Balancing the office
It looks like remote work has become a permanent alternative to working at the office. It is likely that the role of the office and balanced office plans that best support that role have changed permanently. But how can we find a new balance? In our previous blog post we talked about balancing the workweek.
This time, we are looking for a way for offices to respond to this change.
- Identify the role that the office plays: The office used to be a place where people came together to perform all the various tasks, but most of the space was reserved for individual work and personal workstations. If working remotely will continue, and it likely will, individual work is what will most probably be done at home. In the future, how much space is needed for individual work? This will depend on remote work guidance, the actual amount of remote work, how big a part individual work plays, organisational culture and the readiness to use space flexibly together.
- Find the right balance: An office must offer space for all work tasks in the future, too. Tasks can be roughly categorised into: those that demand concentration; creative collaboration, which includes workshops and other collaboration in groups; remote and present interaction; and relaxed encounters.
In many offices the utilisation of workstations was low even before remote work became a recommendation, with almost half of the workstations being unused (Rapal Optimaze Workplace Review 2020). If people will work remotely from two to three days per week on a permanent basis, there will probably be too much space for individual work at the office. In contrast, there was too little space for collaboration and interaction in many offices even before the coronavirus pandemic. If the reason why people come to the office is collaboration, then a new balance of facilities is needed.

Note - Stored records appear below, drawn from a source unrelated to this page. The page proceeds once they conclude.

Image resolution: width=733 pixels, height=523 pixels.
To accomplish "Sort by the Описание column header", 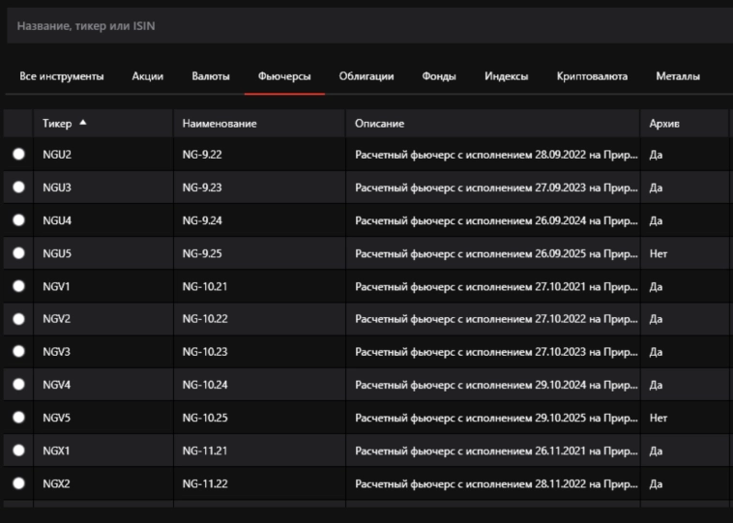I will (379, 124).
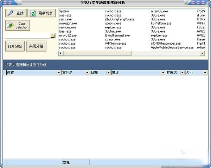Click the empty path input field
Image resolution: width=211 pixels, height=168 pixels.
tap(27, 36)
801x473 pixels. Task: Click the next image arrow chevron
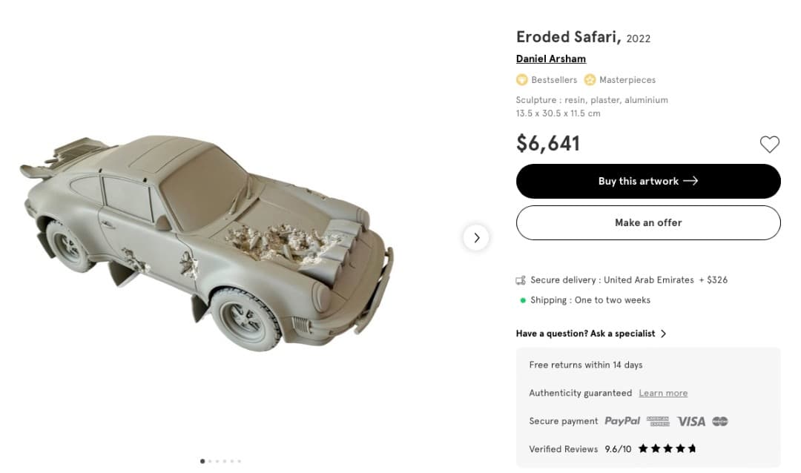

Provide: Create small spaces that are readily available for withdrawal, or negotiation modules for quick and remote one-on-one meetings. Create a cosy and comfortable meeting place by the entrance for random encounters. Turn open space into pleasant and versatile space where everyone can easily find a place for themselves. Make sure that there are enough spaces for negotiation and that they are comfortable and support remote interaction.
Give up: Free up individual rooms for common use if their utilisation is low. Reduce the number of workstations in open areas and stop using personal workstations if staff will continue working remotely part of the time. Reduce compartmentalisation of staff based on organisational structure. In other words, turn the office into a flexible activity-based office but make sure there are enough different kinds of space and places where you can withdraw when you need peace.
- Make use of the potential in the workplace: Space guides work and organisational culture unconsciously. A comfortable office will attract people and promote collaboration. An office can also, without us realising it, demonstrate hierarchies and limit potential. Even when modifying office space, management can lead the way and set an example. An office can also reinforce the employers’ image and support the company’s brand.
- Try without one-off investment: Nowadays, even workplaces are available as flexible services. So, re-evaluate the use of space and its costs, and if you identify an imbalance, give change a chance. Experiment and develop, don’t be afraid of mistakes and keep pressing ahead. Find dependable partners if you are venturing into new territory.